**Data listing**:
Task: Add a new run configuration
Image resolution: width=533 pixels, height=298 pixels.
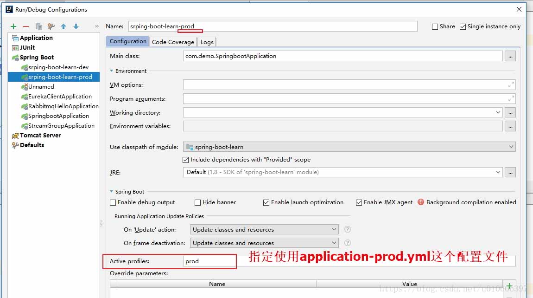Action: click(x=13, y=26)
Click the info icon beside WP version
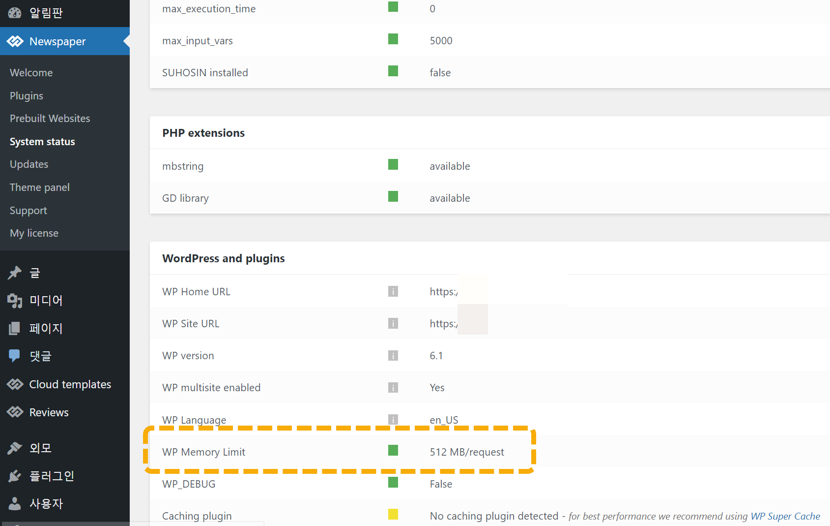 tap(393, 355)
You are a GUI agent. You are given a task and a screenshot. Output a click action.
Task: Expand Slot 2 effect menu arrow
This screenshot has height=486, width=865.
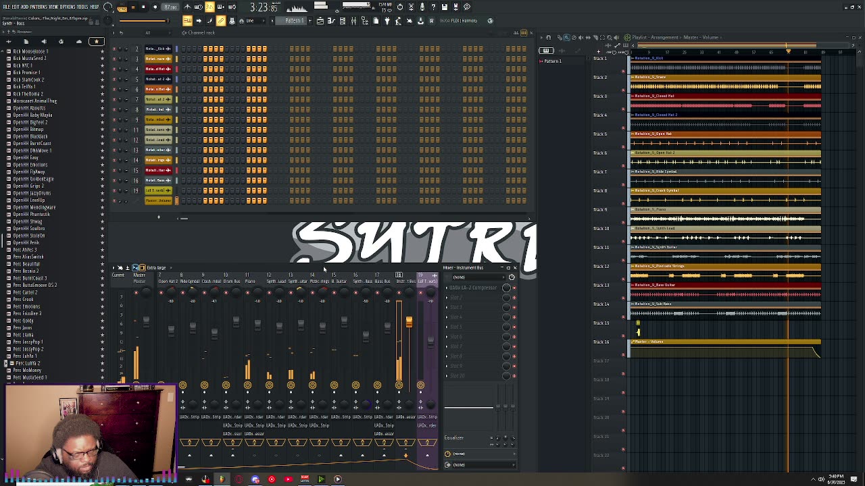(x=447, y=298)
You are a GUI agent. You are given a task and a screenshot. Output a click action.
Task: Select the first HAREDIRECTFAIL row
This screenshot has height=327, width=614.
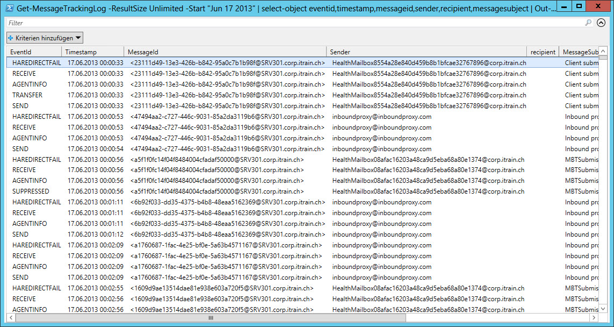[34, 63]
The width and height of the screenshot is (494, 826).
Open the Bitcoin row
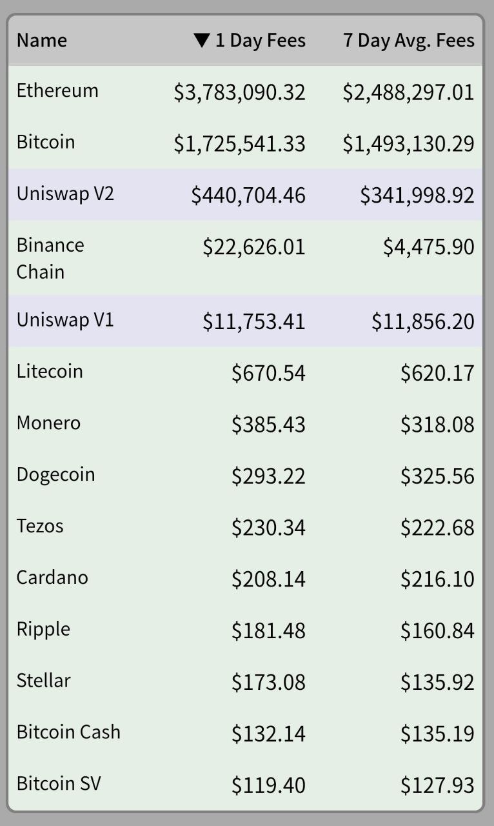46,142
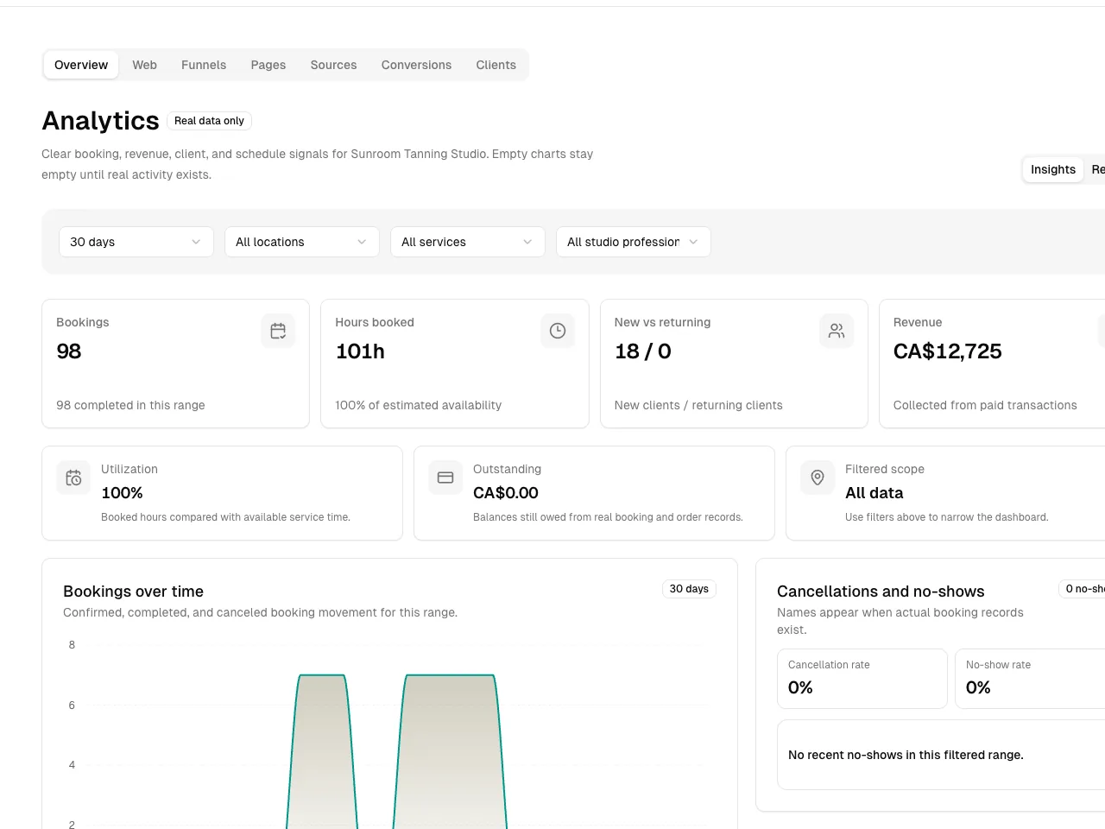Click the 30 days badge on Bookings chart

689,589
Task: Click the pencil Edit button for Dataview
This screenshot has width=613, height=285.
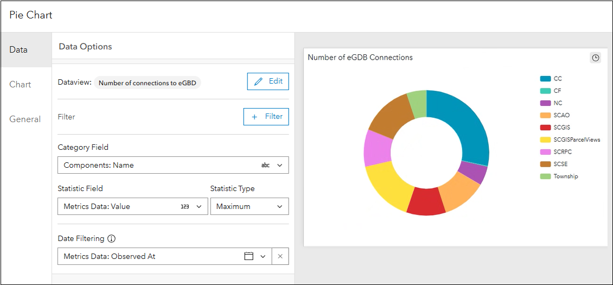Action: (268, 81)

**Objective**:
Convert every line of the rows above into a numbered list, skipping blank lines. Leave the pictures out.

**Correct output**:
1. Task: Add a new run configuration
2. Image resolution: width=533 pixels, height=298 pixels.
3. Action: click(x=13, y=26)
4. Click the info icon beside WP version
5.  tap(393, 355)
6. You are a GUI agent. You are given a task and a screenshot. Output a click action.
7. Task: Expand Slot 2 effect menu arrow
8. This screenshot has height=486, width=865.
9. (x=447, y=298)
10. You are a GUI agent. You are given a task and a screenshot. Output a click action.
11. Task: Select the first HAREDIRECTFAIL row
12. This screenshot has height=327, width=614.
13. [34, 63]
14. The width and height of the screenshot is (494, 826).
15. Open the Bitcoin row
16. 46,142
17. Click the 30 days badge on Bookings chart
18. 689,589
19. Task: Click the pencil Edit button for Dataview
20. This screenshot has width=613, height=285.
21. Action: (268, 81)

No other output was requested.